Sunday, August 15, 2010

The Process of Gratitude (Jennie)

“What’s the matter, Jennie, you lost?” Pee Wee calls to me from across the rows of green beans. It is just after lunch. I am standing with an empty 5 Gallon bucket in one hand and a vague expression of doubt displayed across my face. I am looking for the last plant I picked clean during the morning. I check one plant and move forward in the row; I check another and move back again.

“I’m lost.” I say with a sigh. “I don’t think these have been picked.”

“What do you mean, not picked?” he asks me.

“There are still beans on them.” I say doubtfully.

“Nah.”

Pee Wee brushes past me and strides down the row; he is merely glancing at the plants below him as he moves. Stopping suddenly about twenty feet along, he bends to part the leaves of a plant at his knees.

“Here.” He says.

I shake my head. “How do you do that?”

In my final rotation on Jordan’s Farm, Penny has deliberately assigned me to work with The Guys as much as possible. I have tagged along in the fields, nervously wielded a hoe, and bumped about on the tailgate of the truck like Winnie-ther-Pooh on the stairs. I have harvested beets, cucumbers, the first of the season’s peppers and cherry tomatoes, and I have harvested beans. Lots of beans. Flat beans, amarillo, and green, green beans.
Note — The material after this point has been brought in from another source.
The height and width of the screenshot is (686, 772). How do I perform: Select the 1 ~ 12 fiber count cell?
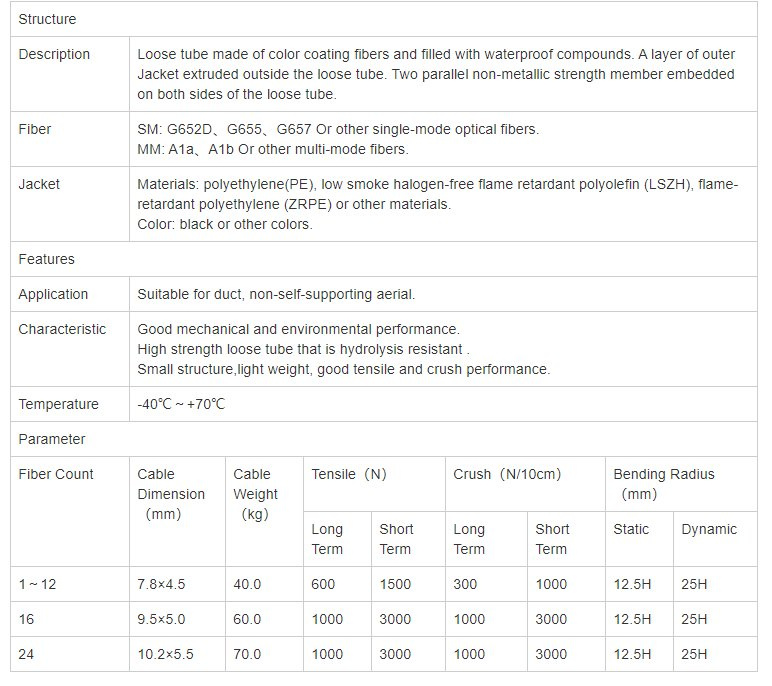pos(37,584)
In the cucumber patch on Wednesday, in the heat, I find myself comparing this work with four jovial Puerto Rican men to the work I have done with the women at Broadturn. Here, I am generally just trying to keep up. Here, I am always trying to understand. And here, I am gently absorbing the wisdom of Pee Wee.

“What’s next, Pee Wee?”

“Cucumbers.”

“Same as yesterday?”

“No, the new ones. Have to be careful.”

Making our way through the rows, I can see what he means. We stomp straight across the rows of yesterday’s harvest – picked multiple times and succumbing now to weeds and rot. After six or eight rows we come to an expanse of vibrant and virile cucumber plants; these have broad, fresh leaves spilling across the rows and a look of being untouched. Pee Wee instructs me further that this time, the ripe fruit will be in the center of the plants, because the plants are young. “Take only the biggest ones.”
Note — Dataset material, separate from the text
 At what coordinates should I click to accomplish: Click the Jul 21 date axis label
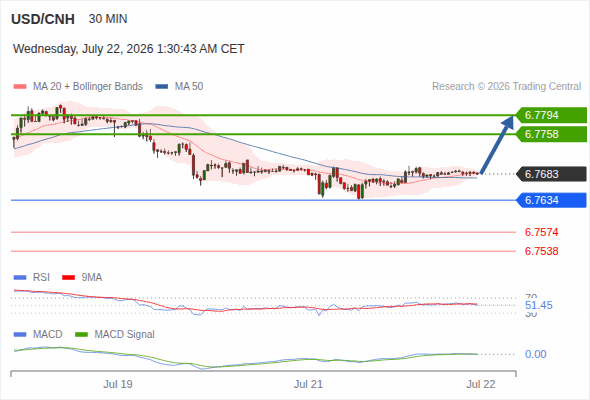[308, 384]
And this sets me to thinking, once again, about an awareness of life’s process. Somehow, never having gardened and knowing very little about plants, I always picture the strong, beautiful, and actively producing version of the plant. (Is this influenced in some way by our culture’s preoccupation with the “youth and beauty” phase of our own life process?) It affected me to fully realize that the cucumber does not go directly from strong and virile to dead. It continues to produce, only not as much and not as well. It begins to rot at one end while stubbornly creating new fruit at the other. And from the farmer’s perspective – less care is given once those plants have reached a certain point. One needn’t be so careful of accidentally treading upon the leaves; weeds are allowed to stake their claim upon shared ground. Fruit is harvested, but quickly. No time is wasted searching among the sub-par for the perfect fruit that likely is not there. The plant is no longer worth the extra work, but this transition is a gradual process.
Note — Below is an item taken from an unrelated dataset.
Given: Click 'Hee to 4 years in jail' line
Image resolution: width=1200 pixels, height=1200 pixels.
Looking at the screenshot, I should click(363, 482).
On so many occasions this summer, I have felt a subtle expansion in my awareness of life cycles; in portions of conversation, in certain striking visions of bolted lettuces, in the endless repetition of particular physical actions I have noticed again and again – aha! This is life at work. In our Story Circle with the work share members at Broadturn last Tuesday, we asked what they see of the farm that the average CSA member does not. To clarify: work share members help to harvest once per week in exchange for their vegetables; most CSA members simply pay for a share and visit the farm each week to pick it up. The predominant answer we received: the dark side. The completeness and the complexity of the cycle. A paying CSA member won’t see the vegetables rotting in the fields, the eggplants destroyed by potato beetles, or the chicks that die in the night. Bea and Megan broadened this observation to say: without these experiences, one’s knowledge of the food is incomplete. Because of this, the perception of value attached to the food is different.

Work Share Story Circle at Broadturn Farm

Beyond simply expanding my recognition of life processes at work, the summer has taught me about the truth in cultivation: a practice of growing food for human consumption. A miniature example: I was harvesting cherry tomatoes at Broadturn Farm last week. Despite all efforts to the contrary, I discovered a large tomato hornworm munching his or her way across a vulnerable leaf. The protocol here is to snip the caterpillar in half with a pair of scissors. Shockingly green guzzles of hornworm innards can then be expected to erupt forth from the offending pest, bubbling their way toward earth as the worm’s legs wriggle through the throes of death. I asked Sam about the hornworm. A moth, she said. The moth lays her eggs in the tomato house; the soft green caterpillars are born, and they are poised for a delightful feast (they really like tomatoes). Caught between revulsion toward the hornworm’s insides and a sad appreciation for the beauty of the life it aspires to, I was momentarily immobilized. As I stood there with my open scissors arrested inches from the worm, my thoughts were something like: “Here is a life that I am choosing to end for the good of my own kind. Hornworms must be destroyed if I am to enjoy the fruit of the tomato plant; the interests of the hornworm are directly in conflict with mine.” It was the diminutive nature of this event that had the most profound effect on me. For I suddenly realized: every time I put anything in my mouth, every time I seek to sustain myself, I have at the very least killed a hornworm. The fact that I buy my tomatoes at the farm stand or the supermarket and never see the hornworm does not change the fact that legions of hornworms have been destroyed for my benefit. What was most striking was the realization that so many exchanges of this kind are part of my own sustenance, and for the most part I know nothing of them.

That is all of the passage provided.